The image below is what constructivism looks like in a classroom. The students are working with each other and the teacher is moving around the classroom to see what they are up to or if they need any assistance. Flags of different countries can be seen, artworks are placed around the room, books and educational resources are neatly lined up on the shelf and the blackboard is easily seen.
To see what a constructivist classroom DOES NOT look like, please click on the link:
I personally believe that using constructivist methods of teaching is the way to go. Just because previous generations did well with teacher-authoritative rules, with text books as their only resources and not being able to work in groups as much, that does not mean that we (by ‘we’ I mean the students of today) have to do the same. Times are rapidly changing and this includes the way schools are run. Children of this generation have been raised differently, think differently and learn in different (perhaps impossible to some) environments therefore I think teachers need to adapt the way they teach in order to keep them interested in learning.
Using ICT in constructivist classrooms: Example of a sound clip
Which learning style/s does this ICT support?
This sound file supports audio/visual learners and stimulates the brain’s imagination.
How could this ICT be implemented as a good cognitive tool within the learning environment?

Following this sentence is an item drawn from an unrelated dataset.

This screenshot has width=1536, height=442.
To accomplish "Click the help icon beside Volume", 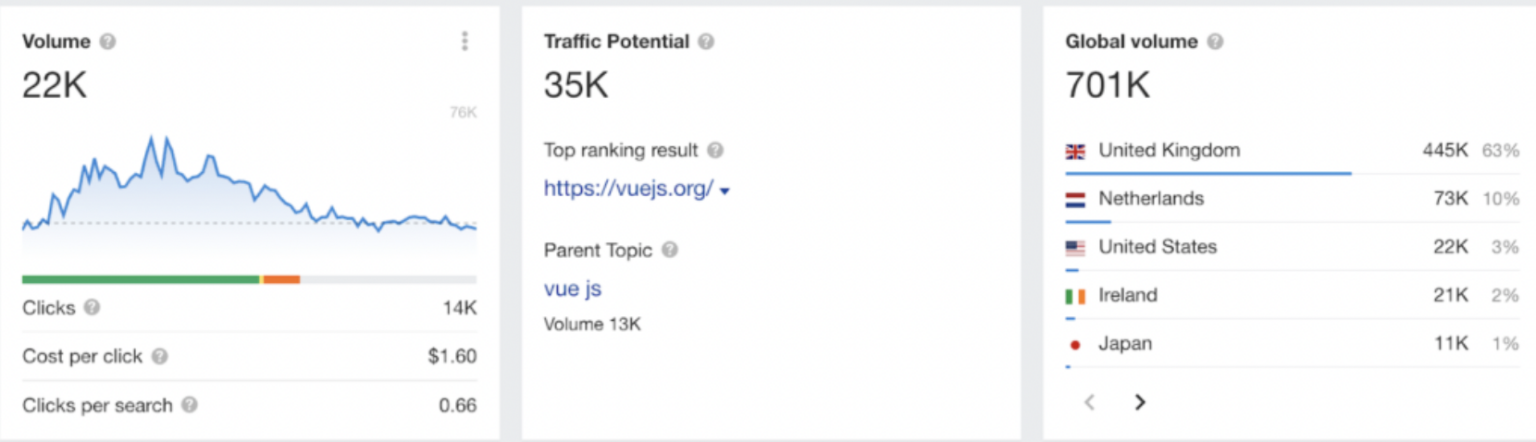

This can be used to stimulate the imagination, creating visual images in their mind to match what they can hear. Perhaps not all students will have the same answer after hearing a certain sound and using what they hear, they can all create different images and ideas in their minds.
How is this ICT enabling the development of creativity?
With this sound clip, they have a picture or scenario in their head that matches the sound they hear. The lesson can be integrated with an art lesson, where they have to draw/paint what they hear OR an English lesson where they have to write a story based on the sounds. The mind can create many scenarios based on one sound alone. Isn’t that great?